= Prompt =
Count the lines in the records below that contain the word "event", and reply with only that number.

Information below:

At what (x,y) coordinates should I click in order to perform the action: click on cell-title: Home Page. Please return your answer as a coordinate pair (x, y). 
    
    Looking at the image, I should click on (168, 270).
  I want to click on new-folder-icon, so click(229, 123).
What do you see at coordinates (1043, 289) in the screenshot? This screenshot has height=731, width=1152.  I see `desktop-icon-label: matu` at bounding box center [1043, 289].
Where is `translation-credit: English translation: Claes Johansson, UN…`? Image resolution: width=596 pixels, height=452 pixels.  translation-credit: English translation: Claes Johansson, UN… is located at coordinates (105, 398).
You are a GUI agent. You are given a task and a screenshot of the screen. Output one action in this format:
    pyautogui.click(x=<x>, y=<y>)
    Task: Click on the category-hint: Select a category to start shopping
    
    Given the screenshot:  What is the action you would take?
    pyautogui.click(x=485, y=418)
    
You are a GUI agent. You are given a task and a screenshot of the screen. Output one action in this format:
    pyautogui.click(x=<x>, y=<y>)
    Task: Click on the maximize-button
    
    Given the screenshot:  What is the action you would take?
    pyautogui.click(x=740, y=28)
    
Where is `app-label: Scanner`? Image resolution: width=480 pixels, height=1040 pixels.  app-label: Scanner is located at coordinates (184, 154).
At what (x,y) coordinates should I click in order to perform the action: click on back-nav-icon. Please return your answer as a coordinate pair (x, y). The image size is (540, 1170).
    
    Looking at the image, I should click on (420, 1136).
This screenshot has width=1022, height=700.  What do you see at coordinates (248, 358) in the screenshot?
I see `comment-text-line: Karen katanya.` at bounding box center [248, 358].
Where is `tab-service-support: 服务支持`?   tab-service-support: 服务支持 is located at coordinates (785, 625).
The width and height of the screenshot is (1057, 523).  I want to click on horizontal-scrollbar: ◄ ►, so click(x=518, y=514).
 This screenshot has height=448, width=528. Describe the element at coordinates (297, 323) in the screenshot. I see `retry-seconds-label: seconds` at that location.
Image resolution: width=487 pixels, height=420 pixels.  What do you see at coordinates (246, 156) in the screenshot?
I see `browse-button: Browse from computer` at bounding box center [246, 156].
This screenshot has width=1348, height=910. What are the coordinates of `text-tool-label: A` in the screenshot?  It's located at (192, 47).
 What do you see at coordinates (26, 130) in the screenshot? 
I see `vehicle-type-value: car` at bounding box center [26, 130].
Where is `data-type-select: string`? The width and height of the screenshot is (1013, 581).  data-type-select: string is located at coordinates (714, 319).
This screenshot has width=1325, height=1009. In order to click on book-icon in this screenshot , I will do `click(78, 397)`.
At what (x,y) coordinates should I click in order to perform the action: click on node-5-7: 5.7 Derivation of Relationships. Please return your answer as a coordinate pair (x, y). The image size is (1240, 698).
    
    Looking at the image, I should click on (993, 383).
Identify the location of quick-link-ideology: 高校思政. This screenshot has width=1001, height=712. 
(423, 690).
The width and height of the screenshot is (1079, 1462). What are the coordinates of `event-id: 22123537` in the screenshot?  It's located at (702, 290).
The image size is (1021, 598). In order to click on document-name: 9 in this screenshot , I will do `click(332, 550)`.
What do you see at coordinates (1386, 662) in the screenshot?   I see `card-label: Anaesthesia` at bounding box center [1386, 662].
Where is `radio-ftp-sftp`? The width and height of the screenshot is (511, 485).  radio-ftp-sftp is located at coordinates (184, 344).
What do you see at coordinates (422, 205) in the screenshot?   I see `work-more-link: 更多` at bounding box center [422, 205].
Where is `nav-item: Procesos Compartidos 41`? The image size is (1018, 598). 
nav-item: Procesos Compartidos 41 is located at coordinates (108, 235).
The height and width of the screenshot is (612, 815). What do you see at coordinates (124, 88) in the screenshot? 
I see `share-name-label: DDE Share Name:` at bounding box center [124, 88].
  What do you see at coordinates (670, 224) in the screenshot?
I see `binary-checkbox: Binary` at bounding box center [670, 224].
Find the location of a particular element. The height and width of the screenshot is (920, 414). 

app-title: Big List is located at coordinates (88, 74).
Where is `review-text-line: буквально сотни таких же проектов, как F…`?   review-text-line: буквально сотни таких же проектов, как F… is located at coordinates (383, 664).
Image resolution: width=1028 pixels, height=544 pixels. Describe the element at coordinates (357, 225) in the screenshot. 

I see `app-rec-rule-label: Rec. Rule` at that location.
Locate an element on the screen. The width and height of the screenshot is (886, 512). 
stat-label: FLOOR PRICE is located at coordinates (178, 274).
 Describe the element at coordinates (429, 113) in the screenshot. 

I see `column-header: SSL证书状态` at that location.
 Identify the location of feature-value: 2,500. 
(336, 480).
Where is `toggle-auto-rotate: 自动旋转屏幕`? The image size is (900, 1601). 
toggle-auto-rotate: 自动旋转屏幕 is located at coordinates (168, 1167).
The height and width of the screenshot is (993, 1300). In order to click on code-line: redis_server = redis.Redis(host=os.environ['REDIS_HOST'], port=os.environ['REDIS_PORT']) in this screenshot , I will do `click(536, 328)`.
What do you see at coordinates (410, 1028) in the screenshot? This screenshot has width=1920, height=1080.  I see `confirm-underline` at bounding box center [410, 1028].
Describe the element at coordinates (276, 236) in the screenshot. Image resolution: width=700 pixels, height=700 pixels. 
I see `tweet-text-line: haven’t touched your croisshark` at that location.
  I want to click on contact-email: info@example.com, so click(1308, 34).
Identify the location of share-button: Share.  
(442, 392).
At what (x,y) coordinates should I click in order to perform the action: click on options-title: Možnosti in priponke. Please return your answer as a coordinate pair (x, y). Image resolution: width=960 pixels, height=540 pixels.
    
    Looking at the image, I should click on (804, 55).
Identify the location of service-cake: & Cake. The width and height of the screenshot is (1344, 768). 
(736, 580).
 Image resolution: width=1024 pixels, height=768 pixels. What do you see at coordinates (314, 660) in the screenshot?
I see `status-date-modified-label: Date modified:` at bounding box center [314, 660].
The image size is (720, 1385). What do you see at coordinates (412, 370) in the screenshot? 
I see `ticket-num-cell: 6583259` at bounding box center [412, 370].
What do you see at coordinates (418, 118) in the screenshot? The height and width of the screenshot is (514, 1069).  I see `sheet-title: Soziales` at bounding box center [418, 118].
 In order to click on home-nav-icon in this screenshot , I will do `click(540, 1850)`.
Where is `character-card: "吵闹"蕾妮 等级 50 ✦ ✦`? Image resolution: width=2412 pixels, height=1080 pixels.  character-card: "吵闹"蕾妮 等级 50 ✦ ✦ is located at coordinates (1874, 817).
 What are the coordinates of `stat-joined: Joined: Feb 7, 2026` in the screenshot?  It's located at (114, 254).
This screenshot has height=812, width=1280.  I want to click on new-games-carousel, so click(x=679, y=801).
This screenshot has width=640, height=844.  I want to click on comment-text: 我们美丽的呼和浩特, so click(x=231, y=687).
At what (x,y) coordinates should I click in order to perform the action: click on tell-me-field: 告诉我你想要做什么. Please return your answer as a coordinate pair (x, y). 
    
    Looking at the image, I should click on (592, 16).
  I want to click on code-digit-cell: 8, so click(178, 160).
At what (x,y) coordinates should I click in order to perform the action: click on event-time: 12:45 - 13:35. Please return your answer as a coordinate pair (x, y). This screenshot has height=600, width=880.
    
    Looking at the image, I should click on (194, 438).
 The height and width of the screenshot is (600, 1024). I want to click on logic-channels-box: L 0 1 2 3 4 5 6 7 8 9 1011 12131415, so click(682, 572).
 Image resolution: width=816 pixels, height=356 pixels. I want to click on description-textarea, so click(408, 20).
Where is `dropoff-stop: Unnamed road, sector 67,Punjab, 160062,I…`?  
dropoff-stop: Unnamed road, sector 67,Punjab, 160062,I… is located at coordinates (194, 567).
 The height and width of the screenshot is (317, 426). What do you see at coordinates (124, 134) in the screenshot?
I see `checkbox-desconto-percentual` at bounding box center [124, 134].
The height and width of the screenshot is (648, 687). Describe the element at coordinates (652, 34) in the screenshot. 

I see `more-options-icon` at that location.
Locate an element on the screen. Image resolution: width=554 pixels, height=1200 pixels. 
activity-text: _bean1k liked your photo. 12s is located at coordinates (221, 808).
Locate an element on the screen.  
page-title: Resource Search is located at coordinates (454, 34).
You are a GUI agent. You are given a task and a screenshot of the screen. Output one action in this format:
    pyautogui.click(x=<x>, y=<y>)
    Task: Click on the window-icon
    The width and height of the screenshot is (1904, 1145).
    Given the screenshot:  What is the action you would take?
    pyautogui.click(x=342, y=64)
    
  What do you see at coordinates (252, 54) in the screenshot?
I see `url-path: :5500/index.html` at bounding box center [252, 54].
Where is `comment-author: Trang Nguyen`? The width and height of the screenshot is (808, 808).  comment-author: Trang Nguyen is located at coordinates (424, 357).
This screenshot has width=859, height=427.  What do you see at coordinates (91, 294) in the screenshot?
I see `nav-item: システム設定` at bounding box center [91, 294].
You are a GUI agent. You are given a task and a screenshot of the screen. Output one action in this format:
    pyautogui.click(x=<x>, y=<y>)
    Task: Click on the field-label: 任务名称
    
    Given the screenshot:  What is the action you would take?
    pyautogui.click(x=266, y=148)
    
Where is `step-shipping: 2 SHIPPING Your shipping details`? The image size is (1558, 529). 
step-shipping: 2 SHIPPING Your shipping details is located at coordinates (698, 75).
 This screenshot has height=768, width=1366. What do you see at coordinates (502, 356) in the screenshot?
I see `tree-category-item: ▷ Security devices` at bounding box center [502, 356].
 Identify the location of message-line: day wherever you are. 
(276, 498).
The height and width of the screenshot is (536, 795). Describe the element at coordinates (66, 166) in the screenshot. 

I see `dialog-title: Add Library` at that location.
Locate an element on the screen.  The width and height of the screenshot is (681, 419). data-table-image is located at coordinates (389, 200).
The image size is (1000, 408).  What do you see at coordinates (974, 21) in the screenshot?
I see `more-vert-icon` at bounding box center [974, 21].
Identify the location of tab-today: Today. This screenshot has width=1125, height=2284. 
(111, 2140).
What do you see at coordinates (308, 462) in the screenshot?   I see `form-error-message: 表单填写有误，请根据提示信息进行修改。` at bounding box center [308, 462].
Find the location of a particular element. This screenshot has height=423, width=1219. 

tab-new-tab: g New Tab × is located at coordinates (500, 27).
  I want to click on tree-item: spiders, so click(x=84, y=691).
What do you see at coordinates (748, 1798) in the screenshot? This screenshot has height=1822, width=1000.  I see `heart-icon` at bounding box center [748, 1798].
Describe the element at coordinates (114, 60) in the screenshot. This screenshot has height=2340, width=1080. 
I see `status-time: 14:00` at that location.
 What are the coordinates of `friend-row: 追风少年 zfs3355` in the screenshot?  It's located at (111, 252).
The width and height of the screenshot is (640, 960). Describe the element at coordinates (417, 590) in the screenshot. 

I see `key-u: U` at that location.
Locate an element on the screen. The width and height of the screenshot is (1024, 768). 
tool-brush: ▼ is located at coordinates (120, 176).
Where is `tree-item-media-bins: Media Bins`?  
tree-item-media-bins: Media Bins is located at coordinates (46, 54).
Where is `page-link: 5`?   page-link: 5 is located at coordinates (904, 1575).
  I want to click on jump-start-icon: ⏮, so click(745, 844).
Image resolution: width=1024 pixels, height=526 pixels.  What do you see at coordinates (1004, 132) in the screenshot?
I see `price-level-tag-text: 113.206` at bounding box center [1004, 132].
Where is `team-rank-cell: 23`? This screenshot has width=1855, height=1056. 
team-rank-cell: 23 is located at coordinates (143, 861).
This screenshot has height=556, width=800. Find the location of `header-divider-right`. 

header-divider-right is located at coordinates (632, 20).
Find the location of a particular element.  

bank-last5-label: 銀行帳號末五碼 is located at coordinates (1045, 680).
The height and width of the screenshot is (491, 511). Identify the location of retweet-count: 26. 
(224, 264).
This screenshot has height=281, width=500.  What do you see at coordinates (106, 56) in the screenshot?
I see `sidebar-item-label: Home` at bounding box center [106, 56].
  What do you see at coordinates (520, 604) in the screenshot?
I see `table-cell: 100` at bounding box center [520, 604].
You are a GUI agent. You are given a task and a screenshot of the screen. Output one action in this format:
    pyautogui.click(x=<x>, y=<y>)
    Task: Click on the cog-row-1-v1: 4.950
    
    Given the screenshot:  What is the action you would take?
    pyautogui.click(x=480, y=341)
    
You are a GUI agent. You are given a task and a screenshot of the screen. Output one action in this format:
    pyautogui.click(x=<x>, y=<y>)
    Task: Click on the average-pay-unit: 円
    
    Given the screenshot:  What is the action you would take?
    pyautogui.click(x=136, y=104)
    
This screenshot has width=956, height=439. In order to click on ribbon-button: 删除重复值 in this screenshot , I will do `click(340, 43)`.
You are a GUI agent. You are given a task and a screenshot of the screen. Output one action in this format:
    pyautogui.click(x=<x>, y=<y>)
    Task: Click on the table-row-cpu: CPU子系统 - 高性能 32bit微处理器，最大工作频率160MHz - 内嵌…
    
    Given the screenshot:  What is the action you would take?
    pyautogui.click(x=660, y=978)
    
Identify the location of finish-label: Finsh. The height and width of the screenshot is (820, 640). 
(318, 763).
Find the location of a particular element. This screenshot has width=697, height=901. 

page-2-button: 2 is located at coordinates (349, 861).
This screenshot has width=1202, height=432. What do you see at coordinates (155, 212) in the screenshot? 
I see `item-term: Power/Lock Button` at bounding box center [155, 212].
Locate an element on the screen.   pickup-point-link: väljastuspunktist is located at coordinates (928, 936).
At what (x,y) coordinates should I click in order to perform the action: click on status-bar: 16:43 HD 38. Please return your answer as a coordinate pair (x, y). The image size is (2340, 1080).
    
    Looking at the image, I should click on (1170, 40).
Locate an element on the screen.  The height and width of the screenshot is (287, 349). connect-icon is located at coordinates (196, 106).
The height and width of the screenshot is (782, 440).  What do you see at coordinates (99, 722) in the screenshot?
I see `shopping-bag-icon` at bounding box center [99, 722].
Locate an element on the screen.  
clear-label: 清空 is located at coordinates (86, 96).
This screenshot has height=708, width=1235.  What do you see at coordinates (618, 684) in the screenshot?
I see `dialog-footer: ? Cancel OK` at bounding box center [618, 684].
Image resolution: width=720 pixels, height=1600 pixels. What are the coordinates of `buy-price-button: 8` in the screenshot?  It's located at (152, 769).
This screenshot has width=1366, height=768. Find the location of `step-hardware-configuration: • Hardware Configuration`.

End of Information.

= Exercise answer =
2